All of us have had problems with our devices getting hot from time to time, but desperation to ease or solve the problem may lead to some unorthodox solutions. With that in mind, today’s SuperUser Q&A post has the answers to a worried reader’s questions.
Today’s Question & Answer session comes to us courtesy of SuperUser—a subdivision of Stack Exchange, a community-driven grouping of Q&A web sites.
Photo courtesy of rust.bucket (Flickr).
SuperUser reader kenorb wants to know if placing a MacBook in a refrigerator to cool it down will damage it:
I have a longstanding problem with my laptops (MacBook Air and Pro) overheating, especially during hot summer days. I have found that keeping them in a refrigerator for half an hour makes a dramatic difference in their performance. However, I am afraid of the side effects and that the laptops may stop working because of moisture getting into the internal parts.

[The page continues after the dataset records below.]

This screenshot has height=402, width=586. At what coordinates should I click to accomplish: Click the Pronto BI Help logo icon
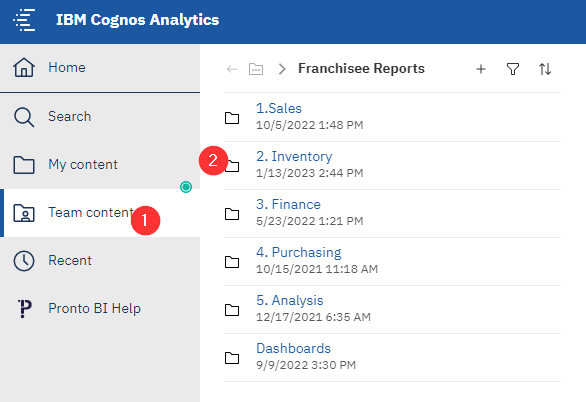click(x=24, y=309)
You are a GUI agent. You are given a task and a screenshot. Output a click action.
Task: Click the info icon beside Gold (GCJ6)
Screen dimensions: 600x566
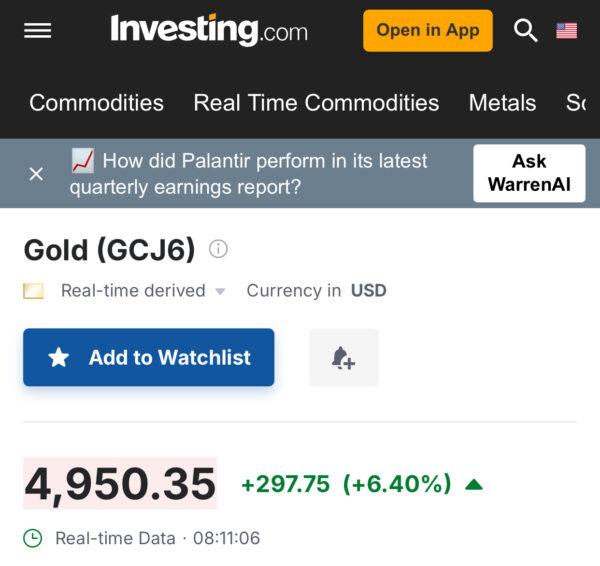pos(218,248)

How safe is it to put a laptop in a refrigerator? Is keeping it in a sleeve case or a plastic bag enough to protect the laptop? Does the temperature and time spent in a refrigerator also matter (i.e. half an hour is an optimal time)? Is it a bad idea overall and can it quickly damage the laptop (assuming it is in Sleep mode so that it is basically turned off)?
Will placing a MacBook in a refrigerator to cool it down damage it?
SuperUser contributors Cand3r, Peter, and mycowan have the answer for us. First up, Cand3r:
The concern is not really the time during which your laptop is in the refrigerator, but after you take it out. The cold laptop/parts will pull water out of the air after it is taken out of the refrigerator, even if it was in a plastic bag. Think of a glass of water. It does not “sweat” while it is in the refrigerator, but if you take it out on a hot day it does.
The other concern is, depending on the temperature difference you are “creating”, some extra wear and tear on the components due to the expanding and contracting of parts.
The only thing I can think of to recommend is getting a laptop dock with fans built into it to help move air around the laptop.
Followed by the answer from Peter:
As others have already said, you are killing your laptop with the condensation. Some better solutions are:
- You say the laptop is still under warranty. Use the warranty.
- Use bottled air to clean the fans without opening the laptop up (and voiding the warranty).
- Search Google for laptop cooling pads. The ones with larger fans make less noise.
And our final answer from mycowan:
I had a similar overheating problem with my MacBook where the fan was always spinning away. My solution was to freeze an ice pack, wrap it in a tea towel to absorb moisture, and then sit my MacBook on that.
After a few minutes, the fan stopped and my MacBook was happily cooled.